Written request
Repeat the following rows verbatim.

Dataset rows

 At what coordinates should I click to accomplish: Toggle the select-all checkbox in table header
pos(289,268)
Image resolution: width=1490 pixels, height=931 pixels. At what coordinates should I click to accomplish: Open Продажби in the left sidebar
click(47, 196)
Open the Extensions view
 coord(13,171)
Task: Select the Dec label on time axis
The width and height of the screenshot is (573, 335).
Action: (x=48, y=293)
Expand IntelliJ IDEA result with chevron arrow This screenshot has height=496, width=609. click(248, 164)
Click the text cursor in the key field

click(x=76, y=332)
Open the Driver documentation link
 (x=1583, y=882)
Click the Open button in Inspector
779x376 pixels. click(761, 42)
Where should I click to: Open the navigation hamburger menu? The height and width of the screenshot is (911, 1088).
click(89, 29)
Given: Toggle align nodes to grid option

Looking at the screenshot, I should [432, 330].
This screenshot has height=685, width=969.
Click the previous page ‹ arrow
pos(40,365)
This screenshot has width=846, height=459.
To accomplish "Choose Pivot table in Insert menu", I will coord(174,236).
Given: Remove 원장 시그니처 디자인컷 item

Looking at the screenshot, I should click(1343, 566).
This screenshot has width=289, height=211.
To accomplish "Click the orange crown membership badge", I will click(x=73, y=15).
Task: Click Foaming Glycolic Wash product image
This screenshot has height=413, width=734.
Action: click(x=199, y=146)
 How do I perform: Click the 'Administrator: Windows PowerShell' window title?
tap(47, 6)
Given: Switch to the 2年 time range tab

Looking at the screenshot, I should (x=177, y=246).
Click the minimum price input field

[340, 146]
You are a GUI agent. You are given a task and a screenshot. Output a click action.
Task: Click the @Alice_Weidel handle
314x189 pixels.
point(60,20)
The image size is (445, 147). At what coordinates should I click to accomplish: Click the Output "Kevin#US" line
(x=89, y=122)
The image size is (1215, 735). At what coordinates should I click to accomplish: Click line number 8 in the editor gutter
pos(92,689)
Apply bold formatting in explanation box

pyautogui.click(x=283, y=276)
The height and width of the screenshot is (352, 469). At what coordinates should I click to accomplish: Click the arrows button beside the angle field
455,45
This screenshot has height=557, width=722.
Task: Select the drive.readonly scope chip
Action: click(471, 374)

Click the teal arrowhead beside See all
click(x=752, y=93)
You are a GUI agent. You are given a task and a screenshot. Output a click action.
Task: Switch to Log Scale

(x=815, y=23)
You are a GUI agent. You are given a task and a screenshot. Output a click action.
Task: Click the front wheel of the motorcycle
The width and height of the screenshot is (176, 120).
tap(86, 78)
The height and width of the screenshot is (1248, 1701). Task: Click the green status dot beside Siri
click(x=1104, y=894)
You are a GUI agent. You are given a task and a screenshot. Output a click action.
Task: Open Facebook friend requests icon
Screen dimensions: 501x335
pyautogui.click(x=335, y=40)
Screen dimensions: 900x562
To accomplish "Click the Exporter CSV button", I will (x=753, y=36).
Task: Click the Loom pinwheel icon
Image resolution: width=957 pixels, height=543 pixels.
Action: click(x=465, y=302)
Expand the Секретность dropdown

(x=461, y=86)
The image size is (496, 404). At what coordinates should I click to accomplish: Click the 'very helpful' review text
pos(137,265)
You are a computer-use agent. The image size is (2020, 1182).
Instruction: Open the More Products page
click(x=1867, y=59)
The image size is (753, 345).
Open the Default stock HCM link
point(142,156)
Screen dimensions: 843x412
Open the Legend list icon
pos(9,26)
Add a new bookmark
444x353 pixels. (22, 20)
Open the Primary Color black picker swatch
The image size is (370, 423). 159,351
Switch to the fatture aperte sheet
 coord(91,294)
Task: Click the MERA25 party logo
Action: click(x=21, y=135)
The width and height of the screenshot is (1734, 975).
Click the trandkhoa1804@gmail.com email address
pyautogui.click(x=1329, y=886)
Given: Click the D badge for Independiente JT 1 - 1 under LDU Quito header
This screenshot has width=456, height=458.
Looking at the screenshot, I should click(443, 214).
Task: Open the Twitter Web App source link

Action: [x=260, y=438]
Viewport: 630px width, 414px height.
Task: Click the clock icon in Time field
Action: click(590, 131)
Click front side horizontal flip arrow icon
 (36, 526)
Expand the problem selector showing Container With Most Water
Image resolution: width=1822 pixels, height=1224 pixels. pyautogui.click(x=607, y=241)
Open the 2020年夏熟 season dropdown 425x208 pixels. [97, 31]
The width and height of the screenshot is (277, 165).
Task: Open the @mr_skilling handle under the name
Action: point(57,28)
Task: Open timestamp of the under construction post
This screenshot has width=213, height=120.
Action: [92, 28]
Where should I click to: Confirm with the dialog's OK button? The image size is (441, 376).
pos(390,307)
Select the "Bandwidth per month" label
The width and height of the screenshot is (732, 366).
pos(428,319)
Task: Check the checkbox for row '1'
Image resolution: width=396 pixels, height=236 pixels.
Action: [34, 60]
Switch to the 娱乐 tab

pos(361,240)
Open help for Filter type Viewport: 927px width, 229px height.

The output
 At what coordinates should I click to accomplish: Toggle the select-all checkbox in table header
pos(289,268)
Image resolution: width=1490 pixels, height=931 pixels. At what coordinates should I click to accomplish: Open Продажби in the left sidebar
click(47, 196)
Open the Extensions view
 coord(13,171)
Task: Select the Dec label on time axis
The width and height of the screenshot is (573, 335).
Action: (x=48, y=293)
Expand IntelliJ IDEA result with chevron arrow This screenshot has height=496, width=609. click(248, 164)
Click the text cursor in the key field

click(x=76, y=332)
Open the Driver documentation link
 (x=1583, y=882)
Click the Open button in Inspector
779x376 pixels. click(761, 42)
Where should I click to: Open the navigation hamburger menu? The height and width of the screenshot is (911, 1088).
click(89, 29)
Given: Toggle align nodes to grid option

Looking at the screenshot, I should [432, 330].
This screenshot has height=685, width=969.
Click the previous page ‹ arrow
pos(40,365)
This screenshot has width=846, height=459.
To accomplish "Choose Pivot table in Insert menu", I will coord(174,236).
Given: Remove 원장 시그니처 디자인컷 item

Looking at the screenshot, I should click(1343, 566).
This screenshot has width=289, height=211.
To accomplish "Click the orange crown membership badge", I will click(x=73, y=15).
Task: Click Foaming Glycolic Wash product image
This screenshot has height=413, width=734.
Action: click(x=199, y=146)
 How do I perform: Click the 'Administrator: Windows PowerShell' window title?
tap(47, 6)
Given: Switch to the 2年 time range tab

Looking at the screenshot, I should (x=177, y=246).
Click the minimum price input field

[340, 146]
You are a GUI agent. You are given a task and a screenshot. Output a click action.
Task: Click the @Alice_Weidel handle
314x189 pixels.
point(60,20)
The image size is (445, 147). At what coordinates should I click to accomplish: Click the Output "Kevin#US" line
(x=89, y=122)
The image size is (1215, 735). At what coordinates should I click to accomplish: Click line number 8 in the editor gutter
pos(92,689)
Apply bold formatting in explanation box

pyautogui.click(x=283, y=276)
The height and width of the screenshot is (352, 469). At what coordinates should I click to accomplish: Click the arrows button beside the angle field
455,45
This screenshot has height=557, width=722.
Task: Select the drive.readonly scope chip
Action: click(471, 374)

Click the teal arrowhead beside See all
click(x=752, y=93)
You are a GUI agent. You are given a task and a screenshot. Output a click action.
Task: Switch to Log Scale

(x=815, y=23)
You are a GUI agent. You are given a task and a screenshot. Output a click action.
Task: Click the front wheel of the motorcycle
The width and height of the screenshot is (176, 120).
tap(86, 78)
The height and width of the screenshot is (1248, 1701). Task: Click the green status dot beside Siri
click(x=1104, y=894)
You are a GUI agent. You are given a task and a screenshot. Output a click action.
Task: Open Facebook friend requests icon
Screen dimensions: 501x335
pyautogui.click(x=335, y=40)
Screen dimensions: 900x562
To accomplish "Click the Exporter CSV button", I will (x=753, y=36).
Task: Click the Loom pinwheel icon
Image resolution: width=957 pixels, height=543 pixels.
Action: click(x=465, y=302)
Expand the Секретность dropdown

(x=461, y=86)
The image size is (496, 404). At what coordinates should I click to accomplish: Click the 'very helpful' review text
pos(137,265)
You are a computer-use agent. The image size is (2020, 1182).
Instruction: Open the More Products page
click(x=1867, y=59)
The image size is (753, 345).
Open the Default stock HCM link
point(142,156)
Screen dimensions: 843x412
Open the Legend list icon
pos(9,26)
Add a new bookmark
444x353 pixels. (22, 20)
Open the Primary Color black picker swatch
The image size is (370, 423). 159,351
Switch to the fatture aperte sheet
 coord(91,294)
Task: Click the MERA25 party logo
Action: click(x=21, y=135)
The width and height of the screenshot is (1734, 975).
Click the trandkhoa1804@gmail.com email address
pyautogui.click(x=1329, y=886)
Given: Click the D badge for Independiente JT 1 - 1 under LDU Quito header
This screenshot has width=456, height=458.
Looking at the screenshot, I should click(443, 214).
Task: Open the Twitter Web App source link

Action: [x=260, y=438]
Viewport: 630px width, 414px height.
Task: Click the clock icon in Time field
Action: click(590, 131)
Click front side horizontal flip arrow icon
 (36, 526)
Expand the problem selector showing Container With Most Water
Image resolution: width=1822 pixels, height=1224 pixels. pyautogui.click(x=607, y=241)
Open the 2020年夏熟 season dropdown 425x208 pixels. [97, 31]
The width and height of the screenshot is (277, 165).
Task: Open the @mr_skilling handle under the name
Action: point(57,28)
Task: Open timestamp of the under construction post
This screenshot has width=213, height=120.
Action: [92, 28]
Where should I click to: Confirm with the dialog's OK button? The image size is (441, 376).
pos(390,307)
Select the "Bandwidth per month" label
The width and height of the screenshot is (732, 366).
pos(428,319)
Task: Check the checkbox for row '1'
Image resolution: width=396 pixels, height=236 pixels.
Action: [34, 60]
Switch to the 娱乐 tab

pos(361,240)
Open help for Filter type Viewport: 927px width, 229px height.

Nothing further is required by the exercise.